As someone who has filled out a couple incident reports because a cart attendant got hit by a car WHILE WEARING AN ORANGE SAFETY VEST...people drive like morons in parking lots. Reflective vests help them be seen. Your very post proves that.

It doesn't make them more seen to me because I would have and do see them anyway (along with the customers). Using the orange vest logic in the lot, then why aren't all customers required to wear a safety colored vest in the lot? Are't we just as concerned about customer safety as employee safety? ;) Where do we stop with this silliness?
 
Re: Gear Grinding Part 5: The Story of the Broken Tooth

don't heat up your stinky cheese in the work microwave, people. The break room smells like an old shoe.

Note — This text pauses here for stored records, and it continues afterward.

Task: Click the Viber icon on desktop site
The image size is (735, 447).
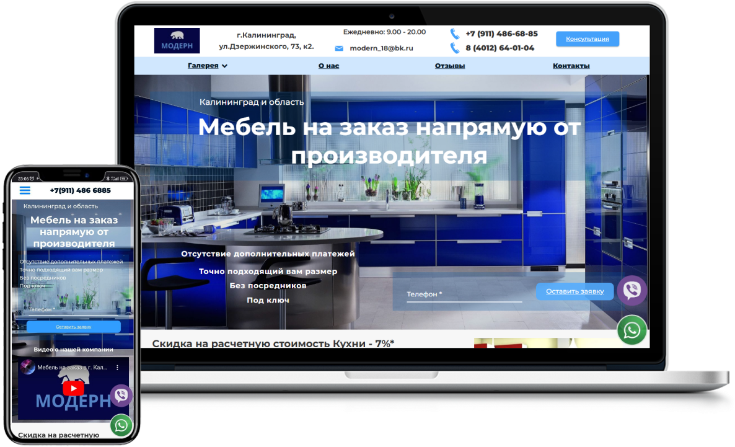Action: (632, 290)
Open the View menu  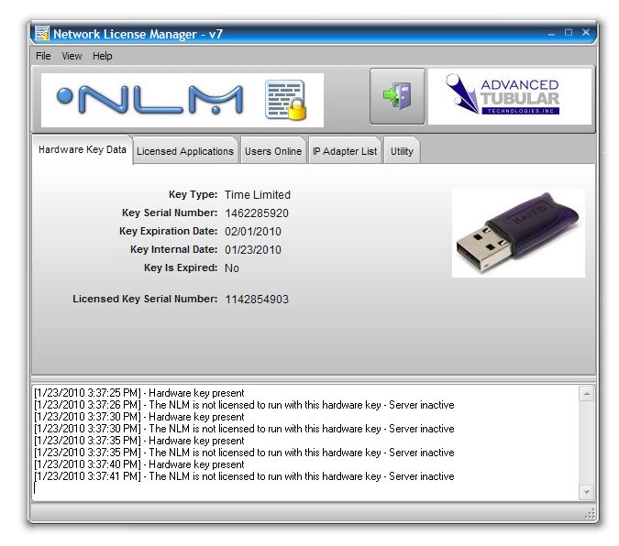72,56
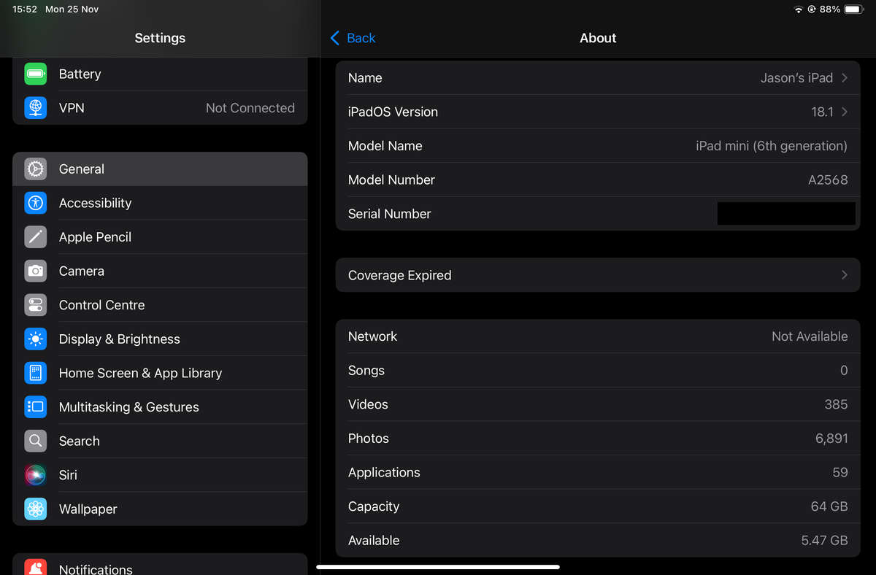Tap the Camera settings icon
Screen dimensions: 876x575
click(35, 271)
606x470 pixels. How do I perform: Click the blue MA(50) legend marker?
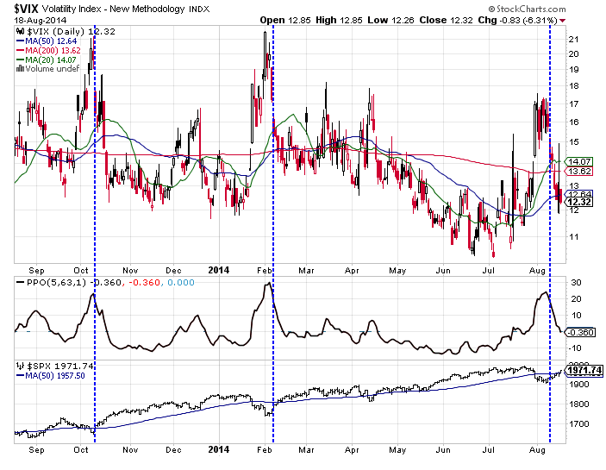pyautogui.click(x=19, y=42)
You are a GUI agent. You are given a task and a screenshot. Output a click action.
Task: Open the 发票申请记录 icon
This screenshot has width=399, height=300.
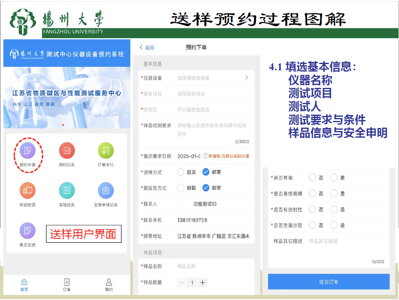tap(106, 191)
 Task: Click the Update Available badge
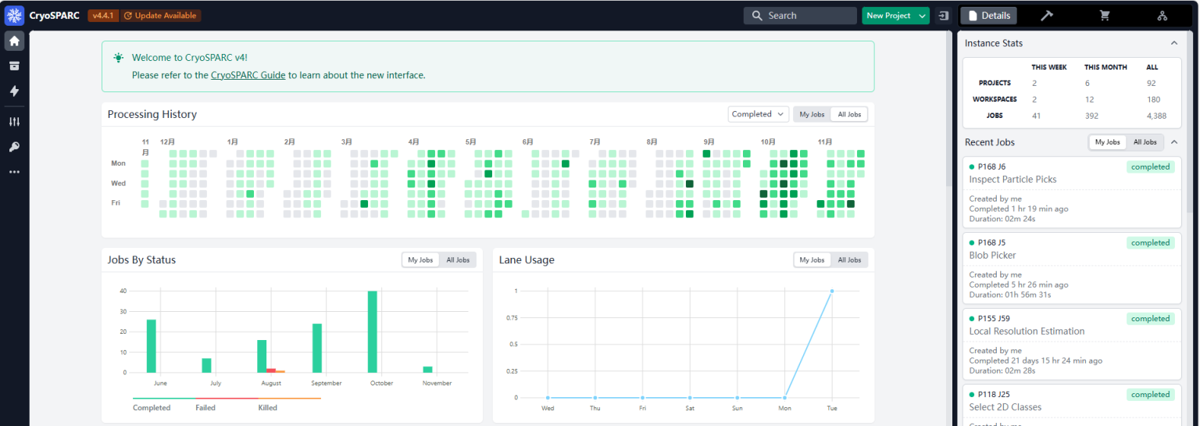[x=161, y=16]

Isn't that something that you just have to come to terms with when you live in WI? ;)
 
Re: Gear Grinding Part 5: The Story of the Broken Tooth

It doesn't make them more seen to me because I would have and do see them anyway (along with the customers). Using the orange vest logic in the lot, then why aren't all customers required to wear a safety colored vest in the lot? Are't we just as concerned about customer safety as employee safety? ;) Where do we stop with this silliness?

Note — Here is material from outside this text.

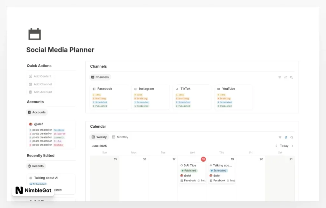Open search in the Calendar toolbar
326x208 pixels.
(x=291, y=137)
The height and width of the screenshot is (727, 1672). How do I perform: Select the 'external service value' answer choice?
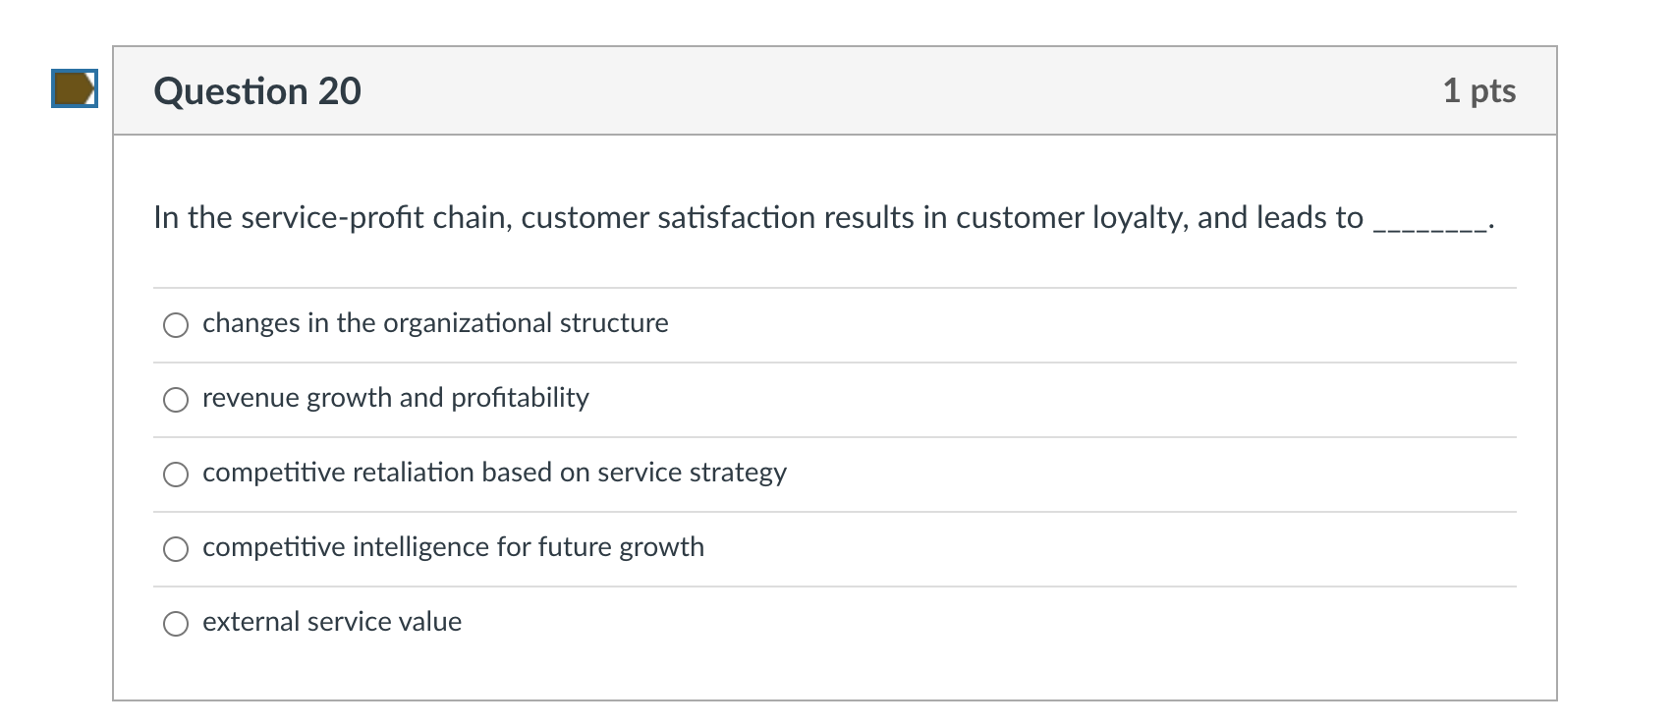click(x=177, y=622)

The store's insurance company can't mandate the customers wear safety attire the way they can mandate employees to wear it.
 
Re: Gear Grinding Part 5: The Story of the Broken Tooth

Now I'm in a 4-hour training conference call (read: we don't have to talk) with an attendee who didn't mute his phone. And dropped it several times. And he has a cough.

And the host isn't saying anything.
 
Re: Gear Grinding Part 5: The Story of the Broken Tooth

90 minutes in, she finally said something.
 
It doesn't make them more seen to me because I would have and do see them anyway (along with the customers). Using the orange vest logic in the lot, then why aren't all customers required to wear a safety colored vest in the lot? Are't we just as concerned about customer safety as employee safety? ;) Where do we stop with this silliness?

Customers don't typically spend more than a minute in the lot any given time, aren't employed by the store, and don't as often move around parked cars from previously hidden blind spots nearly as often as the employees. This is a case where the helicopter parents have it right.
 
Re: Gear Grinding Part 5: The Story of the Broken Tooth

Customers don't typically spend more than a minute in the lot any given time, aren't employed by the store, and don't as often move around parked cars from previously hidden blind spots nearly as often as the employees. This is a case where the helicopter parents have it right.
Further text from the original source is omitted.